BACKGROUND OF THE INVENTION
Conventionally, the discernment and evaluation of odors is performed by the olfactory sense of the human being. By this method, it must be considered that different persons (or panels) have different olfactory sensitivities and the olfactory sense of a panel may vary depending on such mitigating factors as mood, alertness, health, etc. of the panel, or on the day of the test. Therefore, to obtain an objective result with high systematic accuracy, it is necessary to gather an adequate number of panels and to conduct the test under an adequately uniform environmental condition. Thus, the test often consumes a lot of time and labor. Further, even under a desirable physical and environmental condition, it is very difficult to obtain a conclusive result based on a fixed standard because the olfactory sense of the human being easily adapts to odor.
One solution to this problem is a flavor and fragrance analyzer as disclosed in the Japanese Unexamined Patent Publication No. H11-352088, an example of which is “FF-1” commercially manufactured by Shimadzu Corporation. The flavor and fragrance analyzer, which has plural odor sensors, calculates the distance (or similarity) between the odors of plural samples based on the detection signals of the odor sensors. The calculation is performed, for example, by multivariate analysis such as cluster analysis or principal component analysis, or by a nonlinear analysis using a neural network.
The above flavor and fragrance analyzer is particularly applicable to the inspection of the quality of foodstuffs, or other analyses where the similarity of plural odors shall be relatively determined within a comparatively narrow range of categories. This analyzer, however, has the following problems:
(1) It is difficult to objectively or absolutely determine the similarity of a wide range of odors, as in the case of the examination of bad odors.
(2) Since the sensitivity of the odor sensor is not always consistent with that of the human nose, the result obtained by the analyzer sometimes differs from that obtained by the organoleptic examination by the olfactory sense.
(3) It is difficult to visually understand the similarity between an odor and plural standard odors.

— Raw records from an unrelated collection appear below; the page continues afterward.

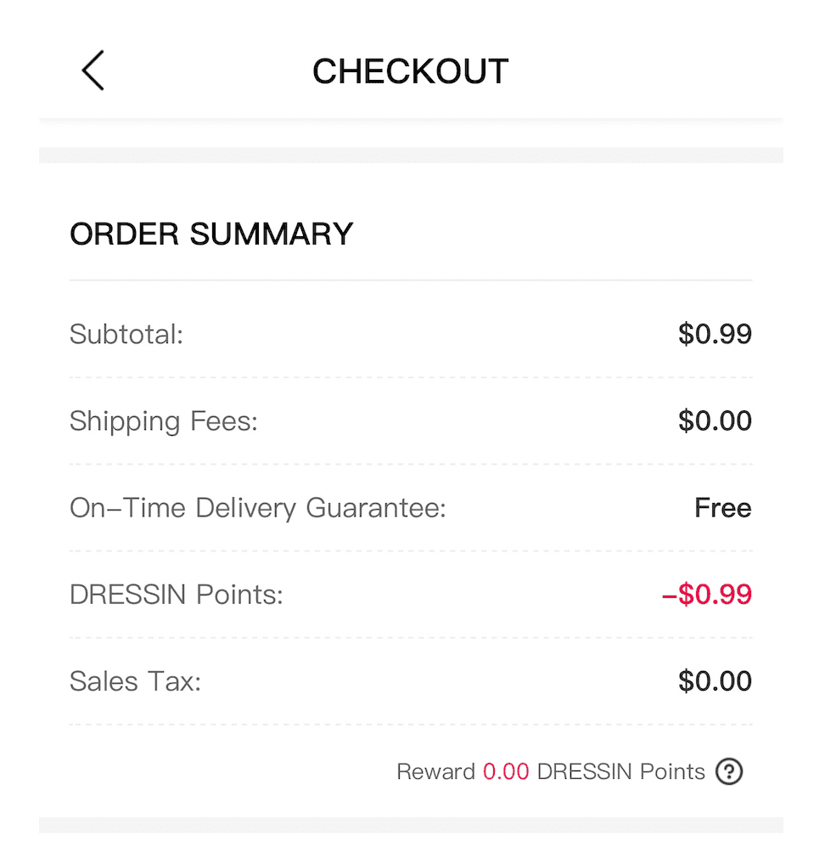Tap gray separator bar at bottom

[x=411, y=825]
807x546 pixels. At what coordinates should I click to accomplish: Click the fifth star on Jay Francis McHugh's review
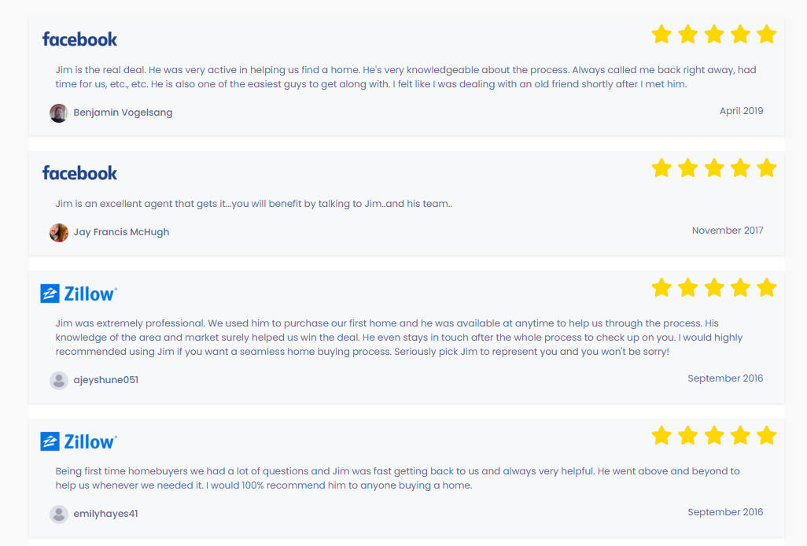pos(766,168)
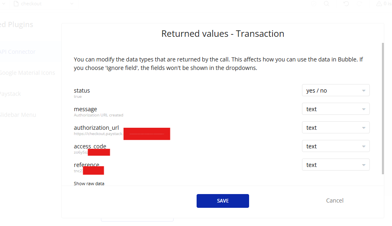Screen dimensions: 392x226
Task: Select the Slidebar Menu plugin
Action: pyautogui.click(x=18, y=115)
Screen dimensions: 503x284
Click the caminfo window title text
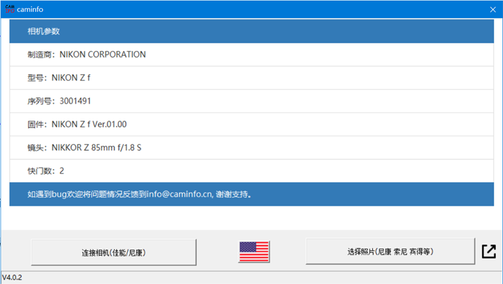(31, 9)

(4) Even when two odors are discernable, it is often difficult to definitely determine whether they differ in odor intensity or in odor quality.

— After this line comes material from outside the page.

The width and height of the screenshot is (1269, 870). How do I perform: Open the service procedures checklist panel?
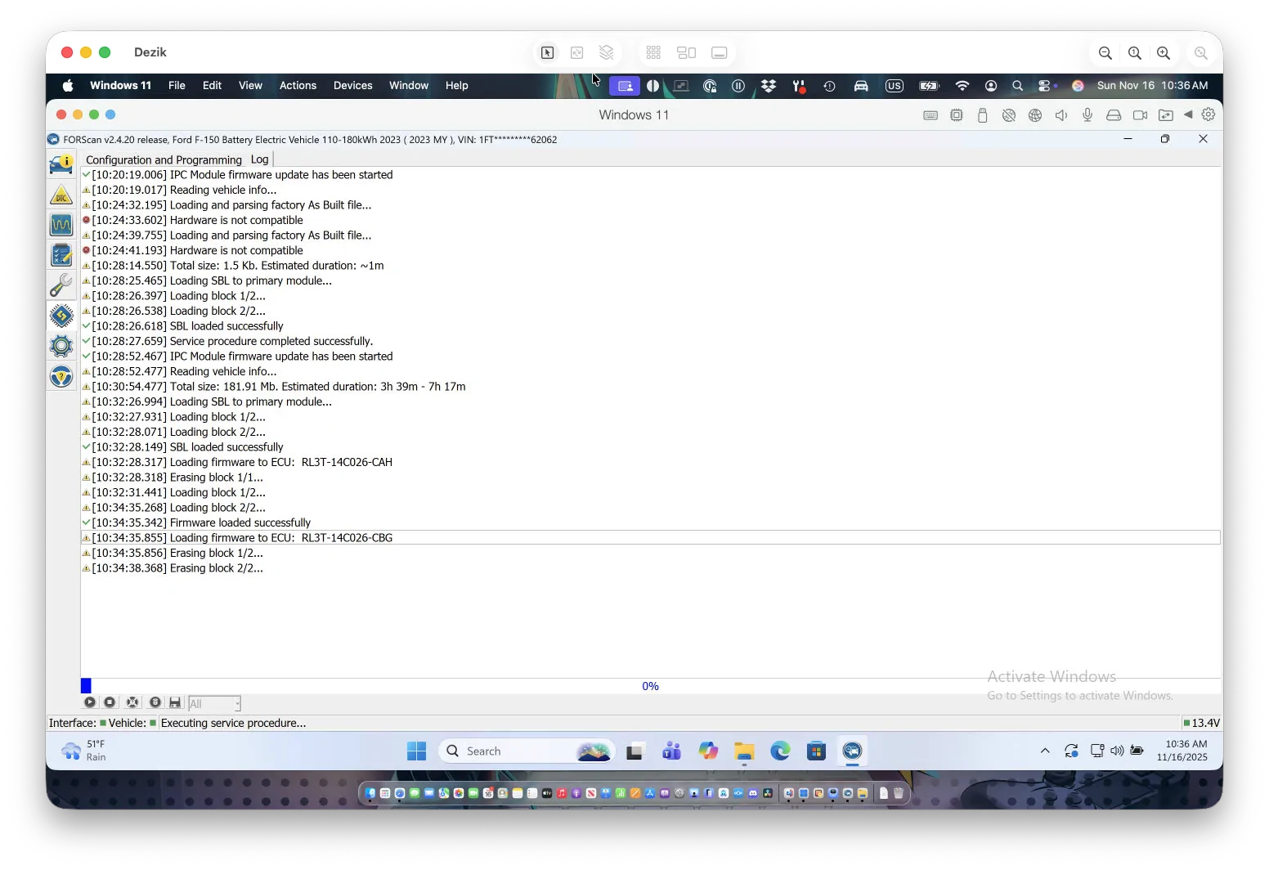(61, 255)
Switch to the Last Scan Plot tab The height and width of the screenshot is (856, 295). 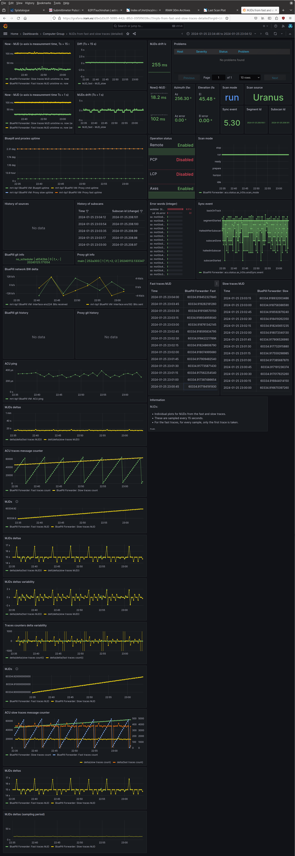pos(217,10)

To solve the above problems, one object of the present invention is to propose an odor measuring apparatus capable of showing the similarity of a various kinds of odors to known standard odors by absolute values. Another object is to propose an odor measuring apparatus capable of discriminating odors like the olfactory sense of the human being.
SUMMARY OF THE INVENTION
Thus, the present invention proposes a first odor measuring apparatus, which includes:
a) m pieces of odor sensors having different responsive characteristics, where m is an integer greater than one (i.e., two or more);
b) an angle calculator for calculating the angle between an unknown odor vector and a standard odor vector in an m-dimensional space formed by the result of a measurement with the m pieces of odor sensors, where the unknown odor vector is represented by the result of a measurement of an unknown sample and the standard odor vector is represented by the result of a measurement of a known standard odor; and
c) an index calculator for calculating an index which represents a similarity of the unknown odor to the standard odor, where the index is calculated based on the angle.

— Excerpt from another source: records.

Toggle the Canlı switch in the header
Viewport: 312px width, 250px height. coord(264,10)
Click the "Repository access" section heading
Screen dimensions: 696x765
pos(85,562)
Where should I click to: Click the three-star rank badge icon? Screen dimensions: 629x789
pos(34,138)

In the measurement of a standard odor with the m pieces of odor sensors, every odor sensor produces an intensity signal, so that m pieces of data are obtained. Mathematically, the m pieces of data can be represented by a point in an m-dimensional space (“sensor's odor space”). When plural standard samples containing the standard odor of different concentrations are measured, the point moves within the sensor's odor space in a certain direction with the change of the concentration. The movement of the point can be defined by a vector called “odor vector” in this specification. The odor vector is specific to the kind of the odor concerned. Therefore, in the sensor's odor space, when the direction of the odor vector obtained by a measurement of a sample containing an unknown odor is close to that of the standard odor vector, the two odors can be determined as similar kinds. In contrast, when the directions of the two odor vectors differs greatly, the two odors are determined as distant kinds.
Thus, in the first odor measuring apparatus, the angle calculator calculates the angle between the standard odor vector and the unknown odor vector as an index for representing the distance between the two vectors. Then, using the angle as the basis, the index calculator calculates an index to be used for determining the similarity of the odor of the unknown sample to the standard odor. For example, the index is determined as a percentage of similarity ranging from 0 to 100%. When the angle is zero, the standard odor and the odor of the unknown sample can be regarded as the same kind, and the percentage of similarity is determined as 100%. When the angle is greater than a preset angle, the standard odor and the odor of the unknown sample are regarded as being totally different kinds, and the degree of similarity is determined as 0%.
Thus, the first odor measuring apparatus can show the similarity of an unknown odor to a standard odor by an absolute value. Therefore, odors can be discriminated more objectively than before, and it is easier to compare plural unknown odors and determine their similarity. Proper selection of plural kinds of standard odors will make it possible to obtain the similarity of an unknown odor to each of the standard odors. Thus, various kinds of odors can be discriminated with adequate accuracy, so that the apparatus can be applied to various fields.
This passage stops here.